# So I bought some salt



## TobiasRieper (Mar 14, 2008)

I just bought some salt today. Is this the right kind of salt for a brackish water tank? (PIC)
Iv done alot of research and iv read that 1 tablespoon of salt per every 5 gallons is ok, iv also read that 1 tablespoon per gallon is ok, and 1 tablespoon per 3 gallons is ok. There seems to be alot of confusion, I think maybe becuase diffrerent fish need certain levels of salt. I want to keep a Fahaka puffer, how many tablespoons of salt per gallon do they need? Anyone know?

Thankyou kindly for your wisdom!


----------



## notaverage (Sep 10, 2005)

I hope someone helps you with this...I wish I could.


----------



## TobiasRieper (Mar 14, 2008)

To make the question less complicated...
Whats a good rule of thumb for salt/gallon for a brackish water tank.


----------



## Kyle2154 (May 12, 2006)

I believe it is 1 Tablespoon per 5 gallons

On the box of what I have "Aquarium Salt" it says "1 rounded tablespoonful for every 5 U.S. gallons (19 L) of aquarium water"

_ _ _ _ _ _ _

WHAT THE TASK REQUIRES: Write out the part of the salt thread between "I just bought" and "need? Anyone know?", inclusive, word for word.

DATA SEGMENT:
_ _ _ _ _ _ _

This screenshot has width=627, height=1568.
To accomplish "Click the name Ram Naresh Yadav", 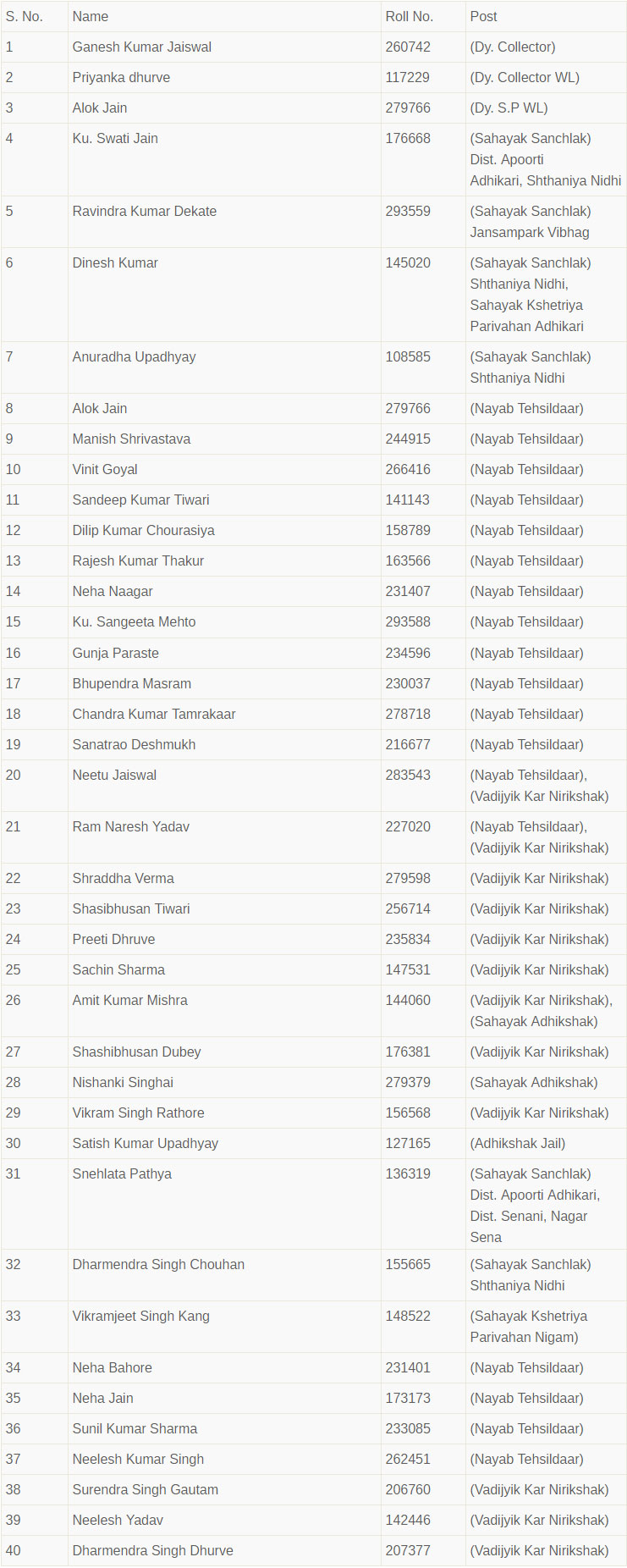I will coord(131,826).
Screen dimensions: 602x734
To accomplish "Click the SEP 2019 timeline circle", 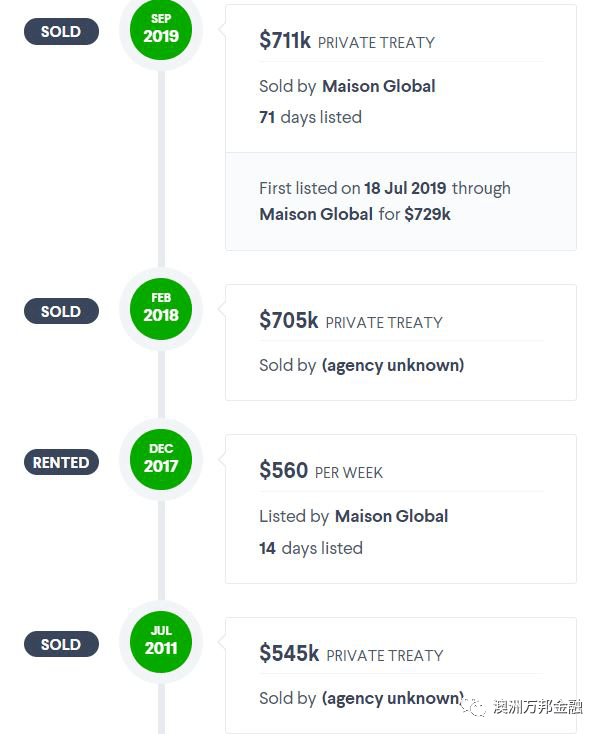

_ _ _ _ _ _ _

TASK RESPONSE:
I just bought some salt today. Is this the right kind of salt for a brackish water tank? (PIC)
Iv done alot of research and iv read that 1 tablespoon of salt per every 5 gallons is ok, iv also read that 1 tablespoon per gallon is ok, and 1 tablespoon per 3 gallons is ok. There seems to be alot of confusion, I think maybe becuase diffrerent fish need certain levels of salt. I want to keep a Fahaka puffer, how many tablespoons of salt per gallon do they need? Anyone know?